By downsizing your applications, you up-size your ROI (yes, job seekers, you too should be concerned about phrases like ‘Return on Investment’) and boost your chances of landing a job that is a better fit all around. Still not convinced? Here are our top 3 reasons to reduce your job applications and increase your odds of scoring an interview:
When you’ve applied to 50, 100, or for some, even 1,000 jobs, that’s a lot of applications to keep straight and follow-up on which can lead to stress, exhaustion, and confusion. Not only that, but you can pretty much guarantee that it also means a lot of rejection emails and/or radio silence from companies that can cause a lack in confidence and even some job search depression.
Slim down your list to focus on only those jobs and companies that matter to you and that you know you’re a great fit for. Keep your search as simple and focused as possible so that you can put your best foot forward where it counts.
Speaking of pairing down your job applications, when you weed out all the jobs that don’t align with what you are searching for, you’re going to open up a lot more time to re-invest in applying for those jobs. This means taking more time to do things like customizing resumes and cover letters, reaching out to your network for referrals, researching companies, and connecting with current employees—all of which will get your much closer to landing the outcome you want, a job. It’s the old quality versus quality argument and when it comes to landing a job, quality definitely counts.
A funny thing happens when you start thinking smarter about your job applications and put your focus where it counts—you begin to feel better about yourself and your abilities, too. Here’s how it works: when you’re reduce stress and spend your time on things that count like research, outreach, and preparation, you end up doing a lot of self-discovery. You start to find out things like what it is you really want out of a job, what you’re really good at, what the highlights and achievements of your career have been, and it feels good.
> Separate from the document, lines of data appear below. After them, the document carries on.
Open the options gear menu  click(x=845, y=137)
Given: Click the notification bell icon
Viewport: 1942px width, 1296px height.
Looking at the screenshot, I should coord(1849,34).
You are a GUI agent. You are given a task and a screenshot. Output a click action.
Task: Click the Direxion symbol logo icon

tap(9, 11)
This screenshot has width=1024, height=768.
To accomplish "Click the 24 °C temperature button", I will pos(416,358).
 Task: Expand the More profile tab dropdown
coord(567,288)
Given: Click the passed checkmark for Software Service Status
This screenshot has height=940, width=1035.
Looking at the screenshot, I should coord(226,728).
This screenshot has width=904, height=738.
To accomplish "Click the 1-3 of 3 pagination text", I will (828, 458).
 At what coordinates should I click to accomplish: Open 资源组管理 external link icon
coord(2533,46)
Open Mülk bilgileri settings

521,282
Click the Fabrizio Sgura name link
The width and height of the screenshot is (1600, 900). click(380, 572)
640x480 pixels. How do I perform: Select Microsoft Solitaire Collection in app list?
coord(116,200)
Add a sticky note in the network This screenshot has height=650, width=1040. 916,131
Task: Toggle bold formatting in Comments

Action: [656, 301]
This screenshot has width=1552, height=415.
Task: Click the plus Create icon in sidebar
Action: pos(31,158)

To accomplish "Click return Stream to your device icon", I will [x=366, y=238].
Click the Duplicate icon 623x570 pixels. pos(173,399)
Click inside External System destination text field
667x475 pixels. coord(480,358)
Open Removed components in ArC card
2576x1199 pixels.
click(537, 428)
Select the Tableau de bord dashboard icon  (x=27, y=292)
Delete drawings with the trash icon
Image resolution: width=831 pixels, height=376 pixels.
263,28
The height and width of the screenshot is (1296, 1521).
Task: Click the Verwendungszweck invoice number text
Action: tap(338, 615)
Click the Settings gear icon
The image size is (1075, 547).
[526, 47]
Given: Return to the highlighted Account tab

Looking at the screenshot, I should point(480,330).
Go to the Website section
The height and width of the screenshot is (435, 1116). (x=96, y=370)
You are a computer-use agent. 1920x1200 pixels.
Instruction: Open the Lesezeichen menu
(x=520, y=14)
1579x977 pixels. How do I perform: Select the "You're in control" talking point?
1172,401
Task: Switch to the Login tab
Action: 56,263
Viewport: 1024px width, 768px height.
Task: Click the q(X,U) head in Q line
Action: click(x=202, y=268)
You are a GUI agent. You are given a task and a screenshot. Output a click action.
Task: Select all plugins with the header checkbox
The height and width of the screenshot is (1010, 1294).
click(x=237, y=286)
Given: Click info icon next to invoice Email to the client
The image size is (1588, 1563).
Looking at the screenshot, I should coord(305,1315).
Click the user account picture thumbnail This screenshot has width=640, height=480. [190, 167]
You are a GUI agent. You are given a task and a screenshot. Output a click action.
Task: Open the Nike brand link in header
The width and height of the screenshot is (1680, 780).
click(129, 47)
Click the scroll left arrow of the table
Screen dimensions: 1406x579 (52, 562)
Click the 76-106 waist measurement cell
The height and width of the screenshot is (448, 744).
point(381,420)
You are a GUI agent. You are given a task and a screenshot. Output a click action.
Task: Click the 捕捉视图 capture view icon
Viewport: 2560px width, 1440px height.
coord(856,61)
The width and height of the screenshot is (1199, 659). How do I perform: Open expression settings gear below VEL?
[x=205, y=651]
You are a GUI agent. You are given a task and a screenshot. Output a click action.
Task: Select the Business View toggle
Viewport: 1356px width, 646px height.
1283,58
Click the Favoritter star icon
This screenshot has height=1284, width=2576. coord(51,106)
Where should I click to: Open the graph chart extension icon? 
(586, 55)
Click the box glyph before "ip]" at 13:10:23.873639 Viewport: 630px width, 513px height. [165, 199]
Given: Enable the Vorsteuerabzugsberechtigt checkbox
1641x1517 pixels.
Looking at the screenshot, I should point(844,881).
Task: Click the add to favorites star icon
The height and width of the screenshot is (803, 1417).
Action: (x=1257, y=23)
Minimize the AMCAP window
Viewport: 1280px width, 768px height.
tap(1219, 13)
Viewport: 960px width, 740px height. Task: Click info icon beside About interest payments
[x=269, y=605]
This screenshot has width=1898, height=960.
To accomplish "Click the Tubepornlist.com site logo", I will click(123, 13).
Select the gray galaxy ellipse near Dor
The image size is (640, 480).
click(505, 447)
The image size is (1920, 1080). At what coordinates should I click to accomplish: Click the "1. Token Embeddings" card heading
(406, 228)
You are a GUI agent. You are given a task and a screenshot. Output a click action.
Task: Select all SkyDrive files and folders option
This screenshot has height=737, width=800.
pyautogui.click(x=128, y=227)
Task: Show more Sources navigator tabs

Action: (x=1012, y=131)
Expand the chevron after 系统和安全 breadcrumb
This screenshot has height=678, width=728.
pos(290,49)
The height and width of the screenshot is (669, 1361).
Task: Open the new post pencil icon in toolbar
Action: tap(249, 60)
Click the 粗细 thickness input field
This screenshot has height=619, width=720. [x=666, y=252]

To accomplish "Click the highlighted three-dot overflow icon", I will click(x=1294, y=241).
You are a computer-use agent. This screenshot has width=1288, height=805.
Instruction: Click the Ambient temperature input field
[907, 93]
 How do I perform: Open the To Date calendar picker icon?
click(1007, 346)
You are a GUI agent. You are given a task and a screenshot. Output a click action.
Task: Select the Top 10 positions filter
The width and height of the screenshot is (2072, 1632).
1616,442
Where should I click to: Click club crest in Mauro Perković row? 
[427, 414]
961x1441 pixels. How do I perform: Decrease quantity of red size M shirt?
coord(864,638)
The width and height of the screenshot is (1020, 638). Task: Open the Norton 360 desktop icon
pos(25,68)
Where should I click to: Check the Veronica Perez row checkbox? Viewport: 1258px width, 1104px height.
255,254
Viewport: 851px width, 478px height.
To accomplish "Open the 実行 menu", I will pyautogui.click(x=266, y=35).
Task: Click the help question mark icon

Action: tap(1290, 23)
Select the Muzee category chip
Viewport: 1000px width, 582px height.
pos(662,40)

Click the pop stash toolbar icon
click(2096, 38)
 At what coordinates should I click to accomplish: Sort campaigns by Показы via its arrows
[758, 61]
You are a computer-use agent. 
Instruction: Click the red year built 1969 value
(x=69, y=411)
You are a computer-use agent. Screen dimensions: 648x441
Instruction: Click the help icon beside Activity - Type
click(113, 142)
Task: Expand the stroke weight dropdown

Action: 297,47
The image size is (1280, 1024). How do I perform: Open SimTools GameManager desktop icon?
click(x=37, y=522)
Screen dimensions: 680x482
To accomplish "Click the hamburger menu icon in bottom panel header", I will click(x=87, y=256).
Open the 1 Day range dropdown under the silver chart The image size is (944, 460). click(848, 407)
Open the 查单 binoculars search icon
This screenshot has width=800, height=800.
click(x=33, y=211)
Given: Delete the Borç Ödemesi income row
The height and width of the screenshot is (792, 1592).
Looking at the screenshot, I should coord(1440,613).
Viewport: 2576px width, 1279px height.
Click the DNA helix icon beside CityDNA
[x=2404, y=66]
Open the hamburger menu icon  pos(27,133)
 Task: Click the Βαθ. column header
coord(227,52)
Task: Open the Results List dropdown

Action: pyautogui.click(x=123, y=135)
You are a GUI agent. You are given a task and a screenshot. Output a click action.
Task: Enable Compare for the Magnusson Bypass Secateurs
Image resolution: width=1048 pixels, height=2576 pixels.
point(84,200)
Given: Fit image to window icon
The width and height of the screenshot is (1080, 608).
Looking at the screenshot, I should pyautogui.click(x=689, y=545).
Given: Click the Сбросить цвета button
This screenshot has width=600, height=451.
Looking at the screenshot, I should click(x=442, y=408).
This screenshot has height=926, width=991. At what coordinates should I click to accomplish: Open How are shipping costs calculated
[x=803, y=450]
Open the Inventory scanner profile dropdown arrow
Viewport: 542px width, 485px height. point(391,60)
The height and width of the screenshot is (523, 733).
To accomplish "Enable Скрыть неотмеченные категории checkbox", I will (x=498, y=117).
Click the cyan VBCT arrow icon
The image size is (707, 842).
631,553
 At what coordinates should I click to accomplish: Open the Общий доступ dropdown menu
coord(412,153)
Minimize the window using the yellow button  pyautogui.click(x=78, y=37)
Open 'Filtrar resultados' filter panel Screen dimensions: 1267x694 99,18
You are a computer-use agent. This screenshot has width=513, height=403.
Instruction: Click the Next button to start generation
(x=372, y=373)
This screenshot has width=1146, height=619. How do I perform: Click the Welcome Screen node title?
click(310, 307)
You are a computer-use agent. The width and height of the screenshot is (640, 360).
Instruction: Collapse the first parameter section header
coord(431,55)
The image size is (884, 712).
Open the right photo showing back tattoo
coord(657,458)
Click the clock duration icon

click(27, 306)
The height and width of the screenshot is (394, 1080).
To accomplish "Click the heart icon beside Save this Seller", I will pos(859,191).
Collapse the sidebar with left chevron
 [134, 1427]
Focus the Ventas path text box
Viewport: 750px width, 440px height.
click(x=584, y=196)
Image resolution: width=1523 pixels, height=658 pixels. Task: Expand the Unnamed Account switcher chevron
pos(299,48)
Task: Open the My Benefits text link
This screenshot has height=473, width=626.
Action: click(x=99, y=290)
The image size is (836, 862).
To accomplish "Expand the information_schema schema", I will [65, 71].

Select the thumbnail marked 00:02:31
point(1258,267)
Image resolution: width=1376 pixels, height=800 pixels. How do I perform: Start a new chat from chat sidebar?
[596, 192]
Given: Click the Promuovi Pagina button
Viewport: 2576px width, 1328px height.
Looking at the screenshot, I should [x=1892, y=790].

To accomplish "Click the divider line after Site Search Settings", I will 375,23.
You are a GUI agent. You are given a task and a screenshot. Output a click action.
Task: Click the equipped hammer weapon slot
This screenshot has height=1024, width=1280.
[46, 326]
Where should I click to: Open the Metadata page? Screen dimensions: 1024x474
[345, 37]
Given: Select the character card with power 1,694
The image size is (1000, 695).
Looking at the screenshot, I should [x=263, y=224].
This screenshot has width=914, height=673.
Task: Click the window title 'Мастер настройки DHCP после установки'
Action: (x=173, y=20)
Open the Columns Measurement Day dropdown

Not only do you get reminded of your all-around awesomeness, but that energy carries over into the effort you put into your applications to land the interview without you realizing it which can increase your odds of getting noticed by the person reviewing your application.
The trade off in filling out less job applications doesn’t mean there is less of a workload and you can prop your feet up and wait—it means taking a more proactive, rather than reactive approach to securing a job that is a mutual fit for you and the employer. Your time is valuable, treat it that way. Think smarter, focus your search, and make your time count.
(In a perfect world, if all job seekers took this approach, it can be imagined that it would reduce the load of applications employers and recruiters have to sift through, ultimately helping to increase their chances of connecting with great candidates who may have previously been lost in the mix.)